» **Set of tasks**
[a] Do the following statements agree with the text on UCLA soccer championships? Answer yes or no for each and quote the words of the text that decide it.
(i) UCLA beat Stanford by a score of 1-0 in the 2002 title game.
(ii) Andy Burke was on the field from the start of the 1985 championship game.
(iii) UCLA went through the 1990 season without a loss.
[b] Answer these questions from the text on UCLA soccer championships:
(i) Who was UCLA's head coach in 2002?
(ii) In what city was the 1997 NCAA title game played?
(iii) Which goalkeeper forged both shutouts in the 1990 Final Four?
[c] Quote the text on UCLA soccer championships, starting with "Seth George scored" and going on through "the defensive MVP.".

» **Extract to read**
A new era in UCLA soccer could not have gotten off to a better start than it did in 2002. Under first-year head coach Tom Fitzgerald, the Bruins captured its first Pac-10 championship and its fourth NCAA title. The Bruins made it to the College Cup thanks to a blistering offense that scored 14 goals in three games but then won the championship thanks to a stingy defense that shut out Stanford in the title game, 1-0. Both teams had good scoring opportunities in the game. Stanford had a header cleared off the line by Jimmy Frazelle in the early minutes, and Ryan Futagaki had a hard shot ricochet off the left post in the 31st minute. But all things changed in the 89th minute. Ty Maurin was fouled in near the left corner with the Bruins on the attack and earned a free kick for UCLA. Futagaki's perfectly-placed free kick found Aaron Lopez, who one-timed the ball past Stanford goalie Robby Fulton into the top right corner with 1:02 remaining on the clock for the championship-winning goal.

1997 Championship

1997

Seth George scored a pair of goals just two minutes apart late in the NCAA title game to lift UCLA to a 2-0 victory over Virginia at Richmond, Virginia. George's goals in the 80th and 82nd minutes, combined with the spectacular goalkeeping of Matt Reis, gave the Bruins their third national championship in 13 seasons under coach Sigi Schmid. UCLA, which finished the season 22-2, had beaten top-ranked and undefeated Indiana 1-0 in sudden death triple overtime in the semifinals. George and Reis each earned All-America honors in 1997. George was named the Final Four's offensive MVP and Reis was named the defensive MVP.

1990 Championship

1990

Freshman Jorge Salcedo's shootout goal lifted UCLA past Rutgers in the NCAA title game at Tampa, Florida, and gave the Bruins their second national championship. The Bruins avenged a 2-1 defeat at Rutgers' own tournament earlier in the season. That was the only loss of the season for UCLA, which finished 19-1-4. In the national semifinals, the Bruins outlasted North Carolina State in a penalty-kick shootout after a scoreless tie in regulation and overtime. Goalkeeper Brad Friedel was impenetrable, forging both shutouts in the Final Four and earning Freshman All-America honors.

1985 Championship

1985

Defender Andy Burke's only goal of the season came in the eighth overtime of the NCAA championship game against American University in the Seattle Kingdome and gave UCLA its first national title in men's soccer. The Bruins and their opponents battled for 166 minutes and five seconds before Burke, a sophomore who entered the game in the seventh overtime, took a pass from Paul Krumpe, caught the American goalkeeper cheating to the near post and shot into the far post to settle the outcome. Senior Dale Ervine scored 11 goals and earned All-America honors for the second consecutive year for coach Sigi Schmid's squad, which finished the season 20-1-4. Senior David Vanole was masterful in goal, allowing just one score in 256 minutes of play in the Final Four.

» **Information provided**
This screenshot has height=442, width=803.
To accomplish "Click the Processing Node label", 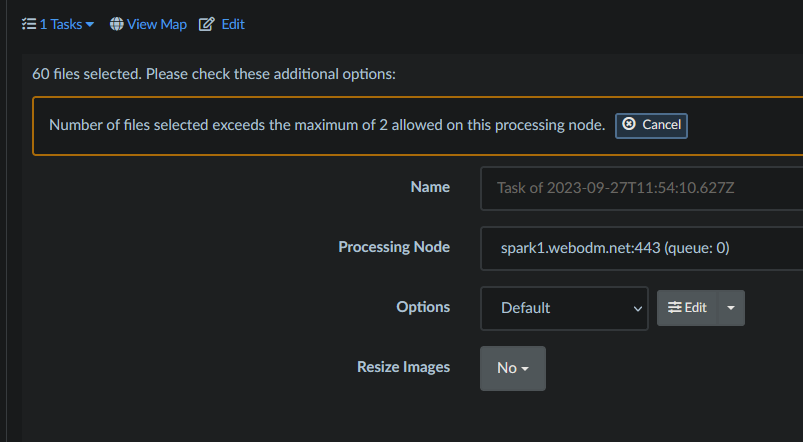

» **Full solutions**
[a]
(i) Yes: "shut out Stanford in the title game, 1-0"
(ii) No: "a sophomore who entered the game in the seventh overtime"
(iii) No: "That was the only loss of the season for UCLA, which finished 19-1-4."

[b]
(i) Tom Fitzgerald
(ii) Richmond, Virginia
(iii) Brad Friedel

[c]
Seth George scored a pair of goals just two minutes apart late in the NCAA title game to lift UCLA to a 2-0 victory over Virginia at Richmond, Virginia. George's goals in the 80th and 82nd minutes, combined with the spectacular goalkeeping of Matt Reis, gave the Bruins their third national championship in 13 seasons under coach Sigi Schmid. UCLA, which finished the season 22-2, had beaten top-ranked and undefeated Indiana 1-0 in sudden death triple overtime in the semifinals. George and Reis each earned All-America honors in 1997. George was named the Final Four's offensive MVP and Reis was named the defensive MVP.